Action Bias
SuspiciousAudited by ClawScan on May 10, 2026.
Overview
This instruction-only skill is transparent, but it broadly pushes agents to send emails, post publicly, call APIs, and push code without clear approval or scope controls.
Install only if you deliberately want agents to take real external actions. Before use, add explicit approval gates, account allowlists, per-run limits, draft/review steps for emails and posts, pull-request workflows for code, and retention rules for outreach logs.
Findings (5)
Artifact-based informational review of SKILL.md, metadata, install specs, static scan signals, and capability signals. ClawScan does not execute the skill or run runtime probes.
An agent may prioritize doing something externally over giving the user a requested analysis, review, or plan.
This changes the agent's success condition from satisfying the user's requested deliverable to taking an external action. Although the skill later lists some cases where reports are acceptable, the core instruction is broad and mandatory.
Every agent session must produce at least one **externally visible action**. Internal files don't count.
Limit this skill to explicitly outbound tasks, and add a rule that public posts, emails, API writes, and code pushes require user approval unless the user has preauthorized that exact workflow.
If used with connected tools, the agent could send messages, publish content, or change code before a human reviews it.
The skill encourages high-impact tool use that can mutate third-party services, public channels, repositories, and accounts, but does not specify approval gates, scope limits, or reversibility.

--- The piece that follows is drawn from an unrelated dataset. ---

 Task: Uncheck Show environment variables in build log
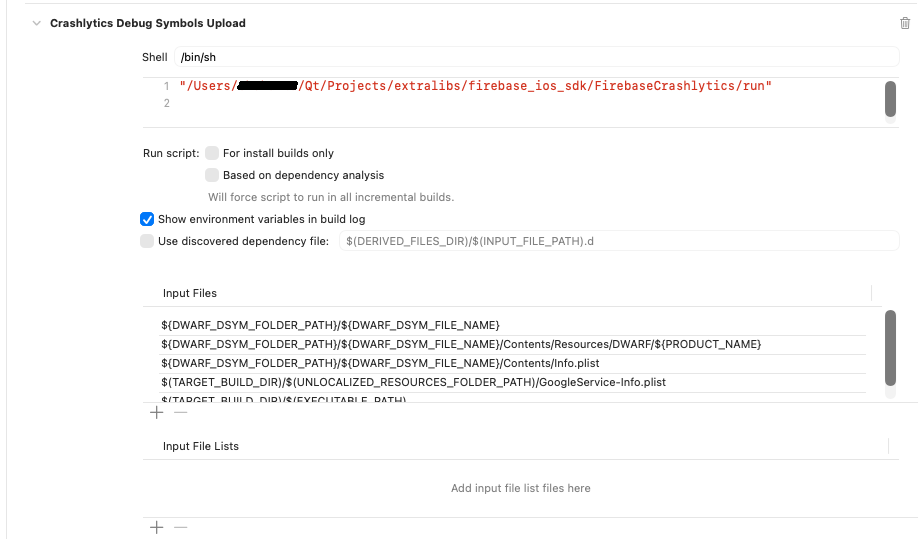click(x=148, y=219)
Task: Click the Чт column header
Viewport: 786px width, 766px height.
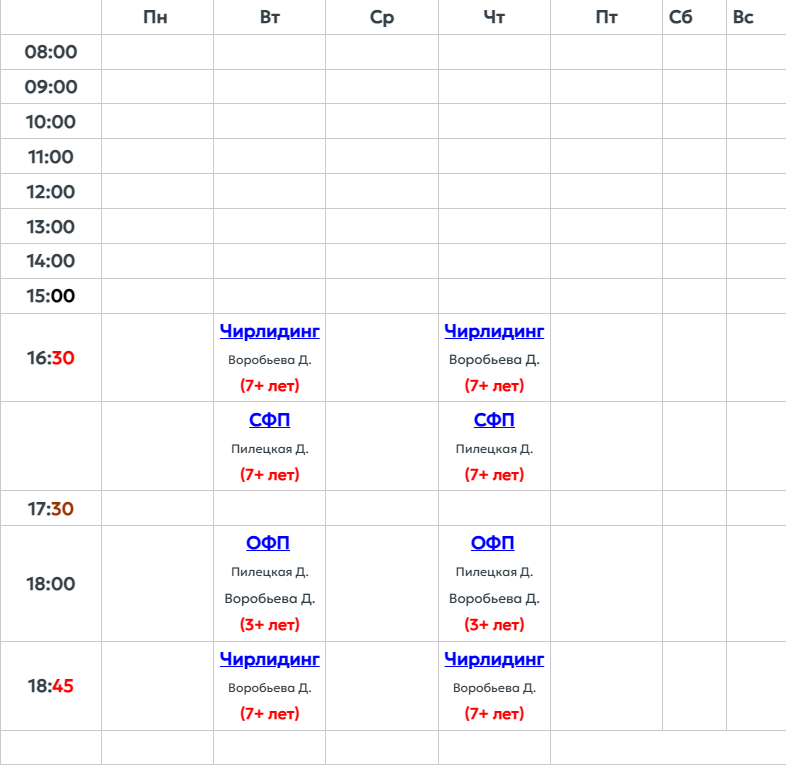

External actions ... Sending an email ... Posting on social media ... Pushing code to a repo ... Making an API call that creates something ... Publishing content
Require explicit user confirmation for each external action type, maintain allowlists for accounts and destinations, and add safe defaults such as drafts-before-send and pull-request-before-push.
Connected email, social, API, or repository accounts could be used for real-world actions.
These actions typically rely on delegated account privileges. The artifacts do not request or handle credentials directly, but users should notice that the skill is intended to use whatever connected account authority the agent already has.
send emails, post content, make API calls, push code
Use least-privilege tool credentials, separate test/staging accounts from production accounts, and restrict which accounts the agent can use.
A single bad prompt change could lead to repeated emails, posts, submissions, or repository changes over time.
The guide recommends applying the action-first pattern to recurring agent jobs. If the prompt is overbroad, the same unsafe behavior could repeat across multiple scheduled sessions.
Write down every recurring agent session (cron jobs, heartbeat tasks, shifts).
Apply this only to selected workflows, add per-run action limits, monitoring, and easy disable controls, and audit recurring jobs before enabling external actions.
Outreach logs may retain contact information and message history beyond the immediate task.
The skill recommends storing prospect contact details and action proofs in local data or memory files. This is aligned with outreach tracking, but it creates persistent records that may include personal or business contact information.
Extract: name, company, URL, contact info. Save to data/prospect-pipeline.md ... memory/outreach-actions.md with addresses, subjects, URLs.
Define retention rules, avoid storing unnecessary personal data, protect the logs, and review them before reuse by future agents.